Passage shown:
☆ ☆ ☆ ☆
After our November 1 Playtest Day, Week 10 focused on turning real user feedback into concrete design and technical changes. It also became the week where we rethought our third mini-game and made an important decision about how closely in-game actions should map to real-world physical therapy exercises.
Key Takeaways From Playtest Day
Players reacted positively to the core idea—many said they felt “tricked into exercising”—and therapists appreciated the overall structure of the PT interface. At the same time, several recurring issues emerged:
- Tracking and connectivity instability, especially on the right shoe
- Unclear pacing and round structure in the Reactive Stepping game
- A few SFX that felt too harsh
- Color-only cues that were easy to miss
- In the Heel Raise game, the “new item” in the scene was sometimes too subtle
These findings set the priorities for this week’s iteration work.
Updates to Existing Prototypes
Reactive Stepping
To make rounds easier to understand and more stable:
- Added a Start button, countdown, and time-left display
- Rebalanced animal spawns
- Softened SFX and added a mute option
- Tightened movement validation to block toe-raise exploits
- Introduced a visible shoe-connection indicator and a one-tap reset/reconnect
Heel Raise
To better support the cognitive “spot the difference” task:
- Increased new-item visibility (outline/flash/brightness)
- Paired color cues with shape/text indicators
- Adjusted timing so players can comfortably search while holding the heel raise
System & PT Interface
On the system side we:
- Continued shaping a two-layer PT interface: Simple (Easy/Medium/Hard presets) and Advanced (a small set of parameters such as stimulus frequency, directionality, step distance, and hold duration)
- Began exploring clearer live visuals like expected vs. actual movement and simple trend views rather than dense data tables
- Worked with Conrad on improving Unity client stability and websocket reliability through longer streaming tests and better handling of timeouts
Rethinking the Third Mini-Game
Playtest results and ongoing hardware constraints also led us to re-evaluate our tandem-walking “narrow bridge” game. We discovered that:
- Certain tandem-walking patterns are difficult for the current shoe hardware to detect reliably
- When we try to fully 1:1 map complex PT movements into game mechanics, we often face a trade-off:
- Either the game is not very fun, or
- The shoe cannot sense the movement precisely enough, which creates frustration similar to our early Reactive Stepping experiments
Because of this, we decided to retire the tandem-walking bridge game and explore a new direction for the third mini-game.
☆ ☆ ☆ ☆
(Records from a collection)

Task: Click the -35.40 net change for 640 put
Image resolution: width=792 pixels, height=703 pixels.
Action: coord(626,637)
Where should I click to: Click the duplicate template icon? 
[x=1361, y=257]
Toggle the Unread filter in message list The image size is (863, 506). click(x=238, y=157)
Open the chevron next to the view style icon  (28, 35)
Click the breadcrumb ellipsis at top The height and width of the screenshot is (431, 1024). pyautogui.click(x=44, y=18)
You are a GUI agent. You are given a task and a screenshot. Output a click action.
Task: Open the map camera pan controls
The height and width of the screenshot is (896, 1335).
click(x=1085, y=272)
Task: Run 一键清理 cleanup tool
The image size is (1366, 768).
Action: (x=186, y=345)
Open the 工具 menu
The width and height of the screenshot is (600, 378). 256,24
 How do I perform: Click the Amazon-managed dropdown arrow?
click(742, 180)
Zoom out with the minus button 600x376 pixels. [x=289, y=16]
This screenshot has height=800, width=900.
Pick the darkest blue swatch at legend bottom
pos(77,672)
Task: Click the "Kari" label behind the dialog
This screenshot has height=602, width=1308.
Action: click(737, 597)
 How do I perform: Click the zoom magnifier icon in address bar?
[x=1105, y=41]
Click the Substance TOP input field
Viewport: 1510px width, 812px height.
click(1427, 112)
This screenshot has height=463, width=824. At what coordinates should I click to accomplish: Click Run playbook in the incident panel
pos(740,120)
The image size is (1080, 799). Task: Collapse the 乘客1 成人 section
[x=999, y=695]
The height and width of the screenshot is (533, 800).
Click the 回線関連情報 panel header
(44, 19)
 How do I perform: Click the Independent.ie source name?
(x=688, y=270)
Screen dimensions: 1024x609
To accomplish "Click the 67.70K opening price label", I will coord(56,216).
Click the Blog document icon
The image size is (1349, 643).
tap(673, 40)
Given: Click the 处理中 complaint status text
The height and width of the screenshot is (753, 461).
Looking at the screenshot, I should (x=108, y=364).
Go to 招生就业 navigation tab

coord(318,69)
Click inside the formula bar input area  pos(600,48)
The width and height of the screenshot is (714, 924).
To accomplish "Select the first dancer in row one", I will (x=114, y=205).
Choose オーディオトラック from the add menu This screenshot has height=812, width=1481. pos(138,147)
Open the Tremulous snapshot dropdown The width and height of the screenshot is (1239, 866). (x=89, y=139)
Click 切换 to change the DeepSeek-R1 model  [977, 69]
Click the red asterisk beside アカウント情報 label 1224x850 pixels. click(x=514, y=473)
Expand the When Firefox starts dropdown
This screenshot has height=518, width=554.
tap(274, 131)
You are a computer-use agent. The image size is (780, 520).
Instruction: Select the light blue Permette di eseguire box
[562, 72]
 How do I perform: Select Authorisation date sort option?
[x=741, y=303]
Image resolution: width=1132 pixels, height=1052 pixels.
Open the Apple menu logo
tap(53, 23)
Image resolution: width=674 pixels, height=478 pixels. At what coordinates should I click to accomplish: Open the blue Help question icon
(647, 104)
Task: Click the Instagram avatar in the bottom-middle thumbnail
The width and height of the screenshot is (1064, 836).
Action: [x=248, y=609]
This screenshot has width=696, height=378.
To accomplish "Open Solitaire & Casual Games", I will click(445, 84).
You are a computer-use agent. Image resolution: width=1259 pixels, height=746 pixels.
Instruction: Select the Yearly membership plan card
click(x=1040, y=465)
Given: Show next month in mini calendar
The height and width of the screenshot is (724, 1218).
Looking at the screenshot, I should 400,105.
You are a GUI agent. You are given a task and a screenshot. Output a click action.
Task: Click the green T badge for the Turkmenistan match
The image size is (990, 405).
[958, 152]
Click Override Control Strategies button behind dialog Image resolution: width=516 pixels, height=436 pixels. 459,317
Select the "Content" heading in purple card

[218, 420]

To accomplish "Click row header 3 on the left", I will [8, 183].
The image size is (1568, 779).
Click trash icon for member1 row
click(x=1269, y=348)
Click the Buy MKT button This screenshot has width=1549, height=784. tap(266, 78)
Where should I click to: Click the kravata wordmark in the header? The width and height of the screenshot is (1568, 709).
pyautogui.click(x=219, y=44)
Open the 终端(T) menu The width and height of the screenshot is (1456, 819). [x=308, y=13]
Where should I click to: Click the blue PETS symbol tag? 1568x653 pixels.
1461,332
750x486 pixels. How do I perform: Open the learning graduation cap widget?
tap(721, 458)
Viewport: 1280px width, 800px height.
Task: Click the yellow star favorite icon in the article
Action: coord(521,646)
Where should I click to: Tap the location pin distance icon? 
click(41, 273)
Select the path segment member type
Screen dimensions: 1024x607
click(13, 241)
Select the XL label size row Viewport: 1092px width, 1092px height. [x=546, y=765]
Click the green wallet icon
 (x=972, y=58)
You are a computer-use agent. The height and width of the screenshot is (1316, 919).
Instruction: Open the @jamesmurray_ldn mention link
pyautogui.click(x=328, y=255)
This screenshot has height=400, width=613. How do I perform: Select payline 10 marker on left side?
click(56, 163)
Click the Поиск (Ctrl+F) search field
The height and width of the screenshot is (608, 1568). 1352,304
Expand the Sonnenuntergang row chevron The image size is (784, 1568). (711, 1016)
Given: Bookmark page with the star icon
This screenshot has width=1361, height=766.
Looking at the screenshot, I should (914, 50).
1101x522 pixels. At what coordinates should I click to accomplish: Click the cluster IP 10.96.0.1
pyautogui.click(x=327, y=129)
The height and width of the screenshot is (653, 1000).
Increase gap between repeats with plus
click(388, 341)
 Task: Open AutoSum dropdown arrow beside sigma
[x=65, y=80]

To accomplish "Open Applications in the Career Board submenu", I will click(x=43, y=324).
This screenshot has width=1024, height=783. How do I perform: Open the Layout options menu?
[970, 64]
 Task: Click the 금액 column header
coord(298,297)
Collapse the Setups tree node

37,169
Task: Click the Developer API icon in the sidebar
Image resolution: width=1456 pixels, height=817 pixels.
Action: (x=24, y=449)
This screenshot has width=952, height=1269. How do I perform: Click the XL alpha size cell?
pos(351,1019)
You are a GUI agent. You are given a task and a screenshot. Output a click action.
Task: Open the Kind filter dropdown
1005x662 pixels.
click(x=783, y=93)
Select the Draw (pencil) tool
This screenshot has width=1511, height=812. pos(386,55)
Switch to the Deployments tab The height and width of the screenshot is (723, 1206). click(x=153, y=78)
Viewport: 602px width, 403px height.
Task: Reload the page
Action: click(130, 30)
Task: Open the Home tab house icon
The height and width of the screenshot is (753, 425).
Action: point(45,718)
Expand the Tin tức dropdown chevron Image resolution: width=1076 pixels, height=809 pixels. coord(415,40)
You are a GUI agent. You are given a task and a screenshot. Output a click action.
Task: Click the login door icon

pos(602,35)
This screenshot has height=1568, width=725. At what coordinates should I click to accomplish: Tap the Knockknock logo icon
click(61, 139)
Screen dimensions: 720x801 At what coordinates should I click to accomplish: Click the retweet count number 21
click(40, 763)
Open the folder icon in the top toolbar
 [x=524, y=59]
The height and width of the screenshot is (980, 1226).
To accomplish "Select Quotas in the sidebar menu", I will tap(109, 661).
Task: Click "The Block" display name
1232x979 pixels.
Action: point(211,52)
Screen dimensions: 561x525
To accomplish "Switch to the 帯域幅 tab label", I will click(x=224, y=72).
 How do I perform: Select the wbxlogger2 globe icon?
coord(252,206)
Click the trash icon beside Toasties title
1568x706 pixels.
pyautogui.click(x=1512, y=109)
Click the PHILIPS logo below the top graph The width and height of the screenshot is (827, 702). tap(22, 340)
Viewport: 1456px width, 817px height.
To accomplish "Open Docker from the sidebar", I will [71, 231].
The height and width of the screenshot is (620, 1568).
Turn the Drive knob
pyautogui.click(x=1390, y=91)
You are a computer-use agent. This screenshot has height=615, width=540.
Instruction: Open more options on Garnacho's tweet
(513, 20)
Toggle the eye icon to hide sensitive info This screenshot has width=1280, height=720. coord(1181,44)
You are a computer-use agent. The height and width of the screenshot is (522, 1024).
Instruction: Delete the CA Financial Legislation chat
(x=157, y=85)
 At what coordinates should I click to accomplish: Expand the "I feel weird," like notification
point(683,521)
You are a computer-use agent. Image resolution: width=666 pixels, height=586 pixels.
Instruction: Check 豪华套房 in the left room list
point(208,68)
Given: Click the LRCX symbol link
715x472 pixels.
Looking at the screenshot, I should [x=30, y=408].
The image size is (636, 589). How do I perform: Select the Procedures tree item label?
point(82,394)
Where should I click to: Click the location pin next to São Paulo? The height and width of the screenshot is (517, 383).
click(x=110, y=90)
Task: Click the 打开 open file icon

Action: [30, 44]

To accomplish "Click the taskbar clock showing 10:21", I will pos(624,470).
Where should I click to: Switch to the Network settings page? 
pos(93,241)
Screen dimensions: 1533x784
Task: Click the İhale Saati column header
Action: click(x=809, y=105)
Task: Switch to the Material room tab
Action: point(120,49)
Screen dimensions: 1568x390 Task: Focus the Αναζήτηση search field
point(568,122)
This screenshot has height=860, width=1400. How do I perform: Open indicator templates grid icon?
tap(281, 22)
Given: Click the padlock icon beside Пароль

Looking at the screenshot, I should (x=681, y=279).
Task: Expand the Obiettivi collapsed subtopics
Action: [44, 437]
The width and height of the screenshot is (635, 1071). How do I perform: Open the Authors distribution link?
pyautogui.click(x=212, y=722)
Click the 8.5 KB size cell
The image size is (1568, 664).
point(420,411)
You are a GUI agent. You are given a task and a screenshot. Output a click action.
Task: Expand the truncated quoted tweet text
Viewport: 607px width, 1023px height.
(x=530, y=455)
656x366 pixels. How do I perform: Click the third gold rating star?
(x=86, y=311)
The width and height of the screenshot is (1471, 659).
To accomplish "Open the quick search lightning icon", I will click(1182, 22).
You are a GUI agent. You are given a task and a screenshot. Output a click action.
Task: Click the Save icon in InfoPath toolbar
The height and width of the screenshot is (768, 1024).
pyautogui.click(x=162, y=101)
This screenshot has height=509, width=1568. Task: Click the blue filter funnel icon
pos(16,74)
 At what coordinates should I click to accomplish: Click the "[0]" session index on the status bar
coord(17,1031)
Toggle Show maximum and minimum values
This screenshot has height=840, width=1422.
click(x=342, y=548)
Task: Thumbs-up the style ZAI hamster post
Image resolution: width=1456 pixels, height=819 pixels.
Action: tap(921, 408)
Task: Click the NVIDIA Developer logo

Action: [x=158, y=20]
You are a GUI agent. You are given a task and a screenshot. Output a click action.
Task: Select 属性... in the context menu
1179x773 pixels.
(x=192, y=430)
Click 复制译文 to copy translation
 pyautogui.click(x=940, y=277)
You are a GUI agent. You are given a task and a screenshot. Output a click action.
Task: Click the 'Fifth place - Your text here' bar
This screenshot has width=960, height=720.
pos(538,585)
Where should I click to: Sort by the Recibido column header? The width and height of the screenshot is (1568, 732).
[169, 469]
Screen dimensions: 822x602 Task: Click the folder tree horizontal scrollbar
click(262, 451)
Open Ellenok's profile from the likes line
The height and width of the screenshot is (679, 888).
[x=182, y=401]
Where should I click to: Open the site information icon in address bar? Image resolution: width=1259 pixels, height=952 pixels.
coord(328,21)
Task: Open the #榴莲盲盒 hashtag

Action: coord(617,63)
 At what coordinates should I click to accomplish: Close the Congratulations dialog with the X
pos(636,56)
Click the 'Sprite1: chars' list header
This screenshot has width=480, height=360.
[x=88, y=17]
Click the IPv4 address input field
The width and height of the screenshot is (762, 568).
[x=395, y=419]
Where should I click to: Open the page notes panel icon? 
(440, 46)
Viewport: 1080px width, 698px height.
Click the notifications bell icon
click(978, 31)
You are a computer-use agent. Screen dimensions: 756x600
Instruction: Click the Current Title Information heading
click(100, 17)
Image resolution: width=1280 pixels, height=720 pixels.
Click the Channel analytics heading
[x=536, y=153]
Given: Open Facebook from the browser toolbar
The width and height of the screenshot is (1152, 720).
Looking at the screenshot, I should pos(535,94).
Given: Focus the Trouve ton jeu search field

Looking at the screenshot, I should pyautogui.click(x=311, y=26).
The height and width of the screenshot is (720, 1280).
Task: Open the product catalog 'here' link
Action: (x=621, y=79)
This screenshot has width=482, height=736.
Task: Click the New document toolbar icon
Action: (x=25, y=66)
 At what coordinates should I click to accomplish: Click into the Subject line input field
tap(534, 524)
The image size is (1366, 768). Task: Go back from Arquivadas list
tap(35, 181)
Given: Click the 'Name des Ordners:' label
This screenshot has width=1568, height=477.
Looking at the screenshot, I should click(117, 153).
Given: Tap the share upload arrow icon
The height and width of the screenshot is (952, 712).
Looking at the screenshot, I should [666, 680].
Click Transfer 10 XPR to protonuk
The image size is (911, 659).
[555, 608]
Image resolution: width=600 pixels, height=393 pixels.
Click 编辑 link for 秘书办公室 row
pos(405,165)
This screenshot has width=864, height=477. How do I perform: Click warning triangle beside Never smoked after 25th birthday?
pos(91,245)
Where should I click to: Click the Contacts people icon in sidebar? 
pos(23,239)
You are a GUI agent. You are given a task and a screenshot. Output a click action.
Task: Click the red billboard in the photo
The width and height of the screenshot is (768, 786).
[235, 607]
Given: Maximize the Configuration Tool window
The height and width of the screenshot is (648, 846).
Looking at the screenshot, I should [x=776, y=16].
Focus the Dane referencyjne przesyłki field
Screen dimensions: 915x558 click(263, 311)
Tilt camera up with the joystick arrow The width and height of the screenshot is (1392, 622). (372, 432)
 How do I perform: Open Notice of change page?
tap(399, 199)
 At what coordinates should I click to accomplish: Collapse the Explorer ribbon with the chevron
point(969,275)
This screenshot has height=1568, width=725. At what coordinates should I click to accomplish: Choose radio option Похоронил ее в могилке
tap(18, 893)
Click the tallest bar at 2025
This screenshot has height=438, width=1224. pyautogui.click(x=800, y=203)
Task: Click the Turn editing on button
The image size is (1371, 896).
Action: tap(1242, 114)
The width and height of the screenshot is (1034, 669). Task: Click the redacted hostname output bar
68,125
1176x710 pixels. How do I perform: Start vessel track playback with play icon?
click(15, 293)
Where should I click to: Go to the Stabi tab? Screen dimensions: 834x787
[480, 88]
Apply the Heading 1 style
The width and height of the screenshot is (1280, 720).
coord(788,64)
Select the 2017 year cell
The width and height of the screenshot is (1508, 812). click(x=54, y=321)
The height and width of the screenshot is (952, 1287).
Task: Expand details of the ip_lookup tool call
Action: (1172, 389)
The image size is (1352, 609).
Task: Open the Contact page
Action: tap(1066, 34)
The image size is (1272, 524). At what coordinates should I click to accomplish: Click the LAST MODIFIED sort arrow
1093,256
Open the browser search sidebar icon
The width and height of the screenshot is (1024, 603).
☆ ☆ ☆ ☆
What to do: Continue the playtest update from its final sentence, about retiring the tandem-walking bridge game.

Answer section:
We are now pursuing two design paths:
- Abstraction Layer on Top of PT Exercises
Use the inherently repetitive nature of PT exercises to drive progress bars or meters, and map those to a separate layer of gameplay. Our first prototype in this space is a mini-golf concept, where consistent, high-quality reps fill a meter that controls power and outcomes in the golf scene, instead of trying to literally move the avatar with every step. - Feedback-Only Motivation
Explore how far visual, audio, and haptic feedback alone can go in motivating players, without adding a full game loop on top. The question is: how much “game” is actually necessary to keep people engaged in rehab?
In our Week 10 meeting, Conrad was particularly excited about the first direction and encouraged us to push the abstraction-layer approach further. He agreed that the second idea is valuable but noted that it is large enough to become its own semester-long research project, so he recommended we not pursue it fully within this course.
Playtest Day Photos

Playtesters enjoying their time.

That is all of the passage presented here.